# Cobblestone Mesh Pavers



## sweetea (Aug 22, 2011)

Hello!! I am looking for a company that sells Cobblestone Mesh Pavers. The research I have done online shows that they may be imported from China, but I wanted to know if anyone knows of any US based companies that might sell them. We are hoping to create a patio in the front yard and would really like to use the mesh pavers rather than individual. I am located in Northern California so suppliers in this area would be great. I have also seen them called cobblestone paver mats. Any information that is provided would be extremely helpful and appreciated. Thanks!!


----------



## concretemasonry (Oct 10, 2006)

The term "Cobblestone Mesh" does not provide much of a clue as to what you need.

The traditional pavers are available everywhere and the cost of shipping a paver from China could be ridiculous, although they do make the same products there as are made here using the same technology and are the same price before the freight and handling.

It sounds like a low tech temporary landscaping material that is only found on the internet.

Dick


----------



## sweetea (Aug 22, 2011)

*concretemasonry*

Thanks concretemasonry for letting me know more info is needed...I actually saw them used on a Yard Crasher Episode that aired on July 19th @ about 1pm or 1:30pm PST. It looked as though several individual pavers were put together on sheet to save time from installing the pavers individually. On the show they were called cobblestone paver pads, cobblestone paver mats. Was hoping there was a local supplier I could find in CA. I appreciate your time. Thanks so much!!


----------



## Thadius856 (Jun 2, 2011)

It sounds to me like you're describing soemthing that's not quite the traditional concrete paver.

I've seen several products for sale which are made of a recycled rubber cast into the shape of an assembled paver set, typically in the range of 16" x 16".

Like these?


----------



## concretemasonry (Oct 10, 2006)

Setting the pavers is not the slow part of the job. For a contractor, it will take 1 to 3 people to supply the pavers to a single man laying them.

The major items in a paver job are the base compacting and leveling and the logistics of getting the pavers near to where they will be installed.

If it is a very small DIY job, one person can do it with a wheelbarrow, a shovel and a rented compactor.

Products on a DIY show are only there because they offered them free and paid to get them used. - Did you ever notice the close-up of the tools where the brand name was always noticeable?

Dick


----------



## smithfly114 (Sep 24, 2008)

I know exactly what you are talking about.
We used them for our backyard patio.
I don't know where you are in Nor Cal, but I am there too and we bought our supplies from SBI Building Materials.
Contact them and see if they have what you are looking for.


----------



## DIYMissy (Aug 26, 2011)

*Cobblestone Mesh Paver*

I found the link to the product listed on DIY Network. I saw the same show and think it would be a great time saving product. Let me know if you use it and your satisfaction with the product. Good Luck!

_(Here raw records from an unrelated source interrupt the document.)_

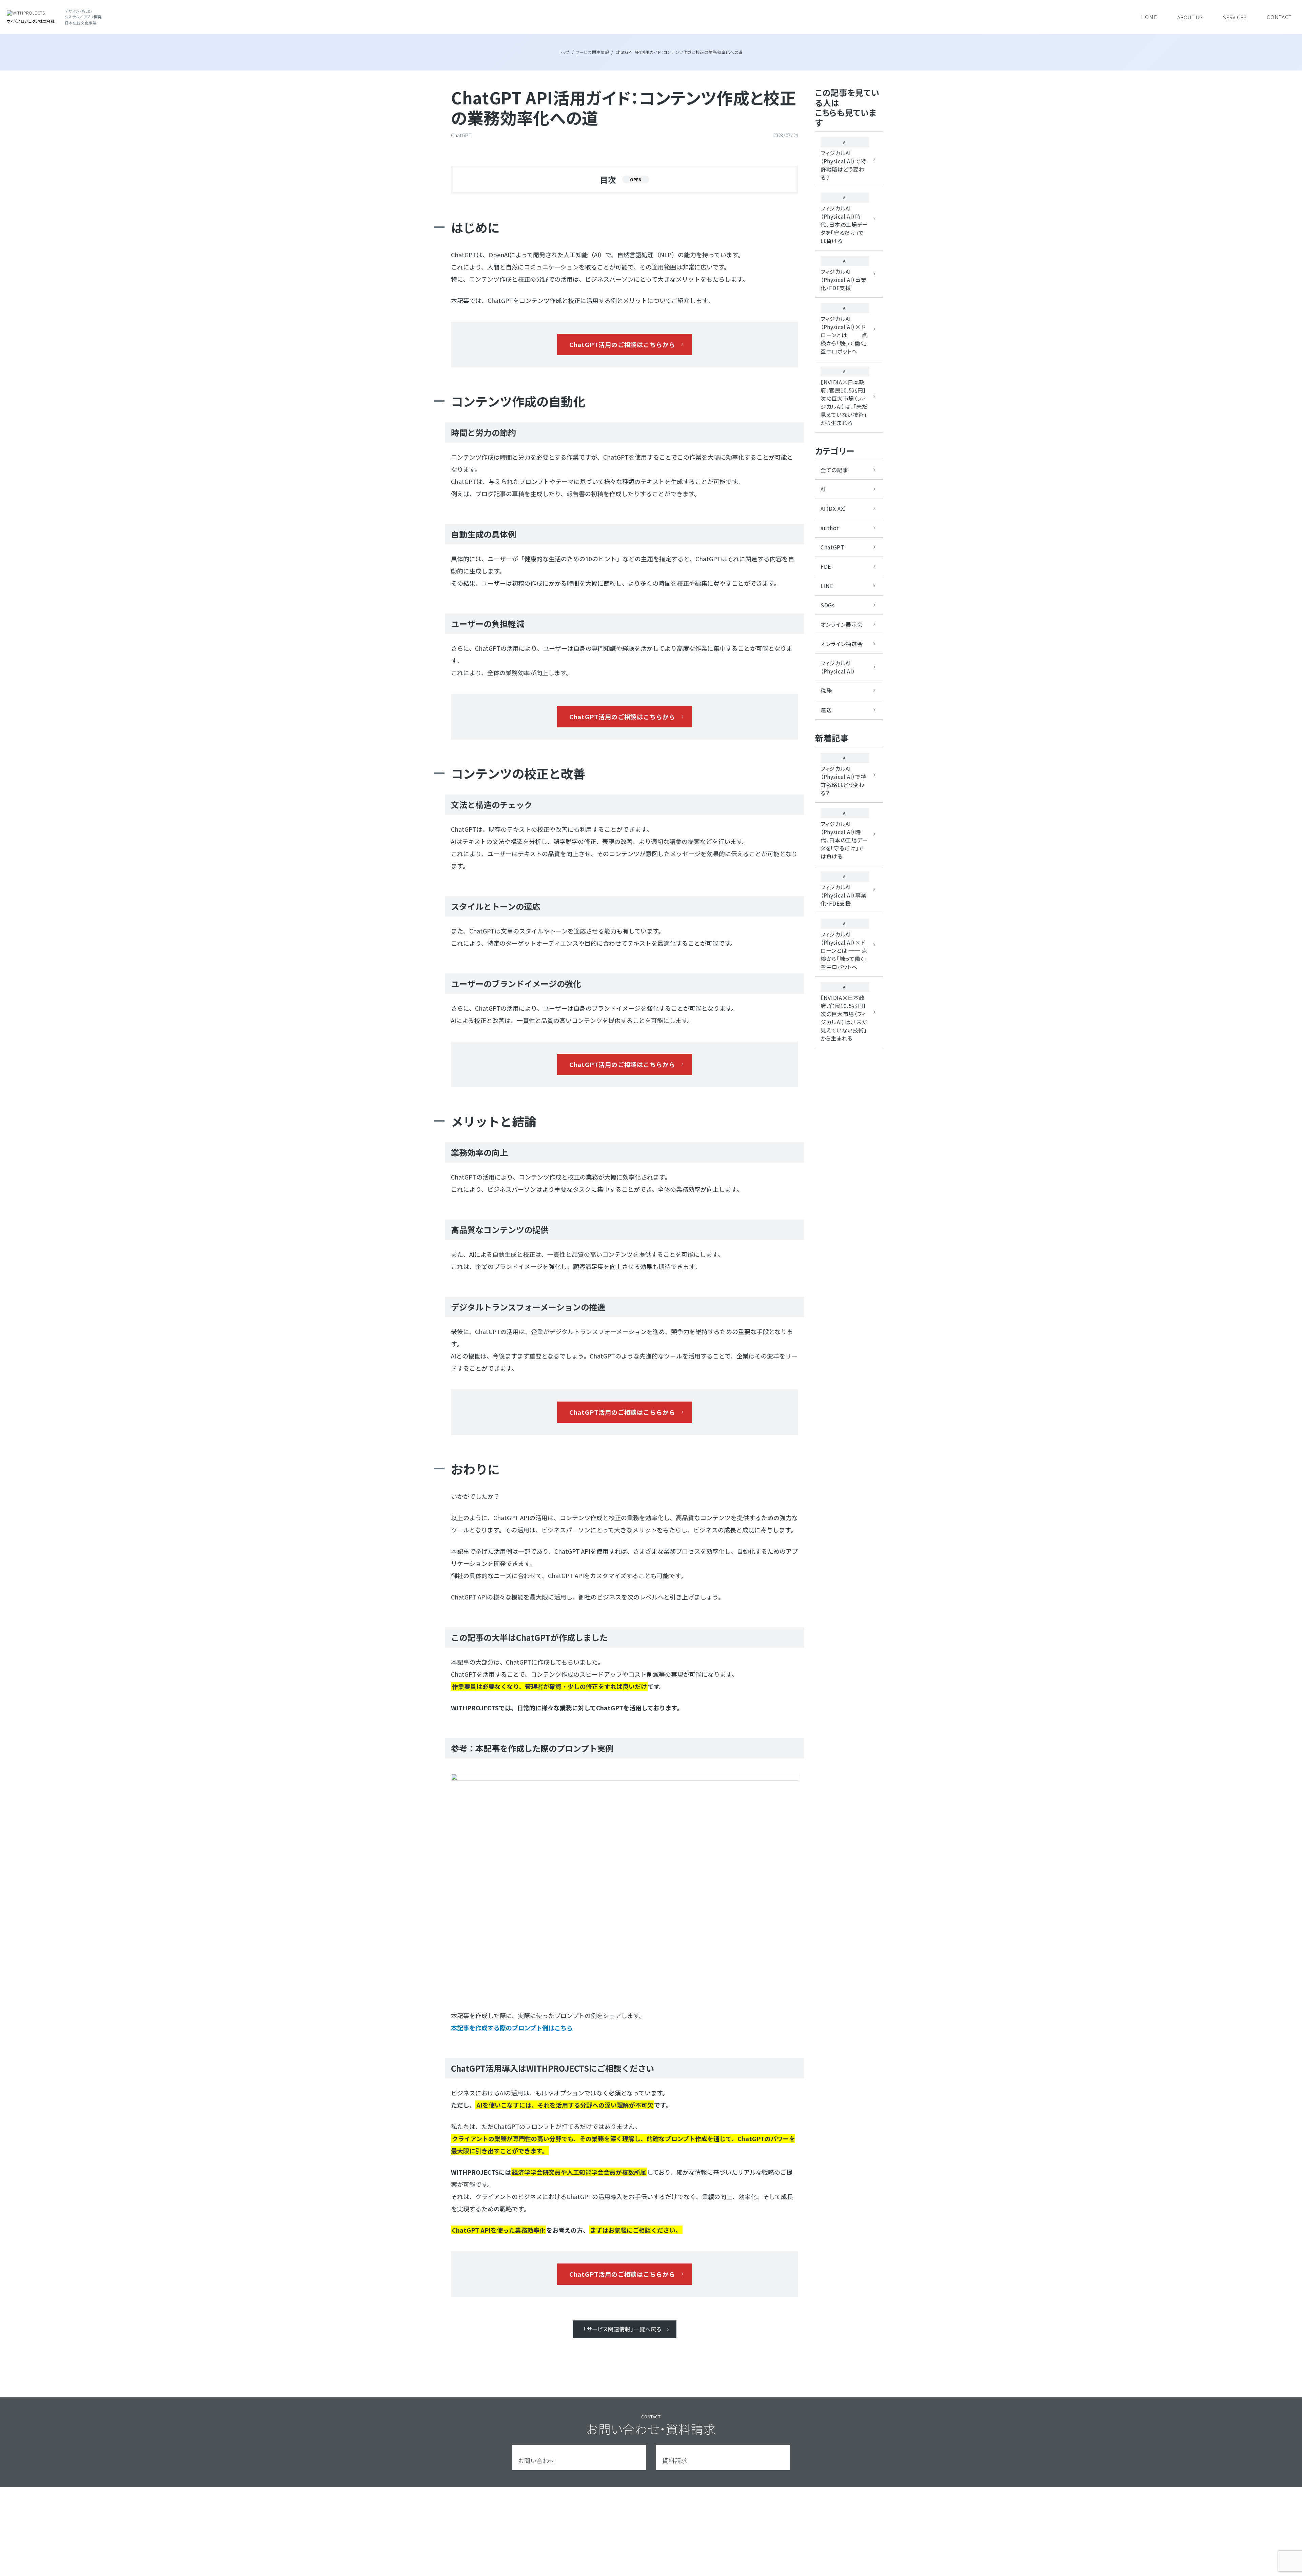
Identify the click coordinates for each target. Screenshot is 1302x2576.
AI (823, 489)
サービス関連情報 (592, 52)
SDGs (828, 605)
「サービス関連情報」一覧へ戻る (623, 2329)
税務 (826, 690)
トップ (564, 52)
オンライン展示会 (842, 624)
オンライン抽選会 (842, 644)
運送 (826, 710)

http://cobblesystems.com/local-dealers/


----------



## Hillhoney (Aug 7, 2012)

Awesome! I came here looking for info on where to buy these cobblestone mats in Connecticut. I saw the same episode of Yard Crashers and thought it looked like a fantastic idea! I just hope they aren't insanely expensive!


----------



## geterdonejim (Apr 5, 2015)

Hey Sweetea,
Did you ever find the mesh pavers you were looking for? I saw the ones on Allibaba and was wondering what it would cost to buy them from China as well. Only saw one US mfg. Maybe they buy them from China.

If you have any pics of your project would like to see how it turned out. Looking to do an apron for my driveway.


----------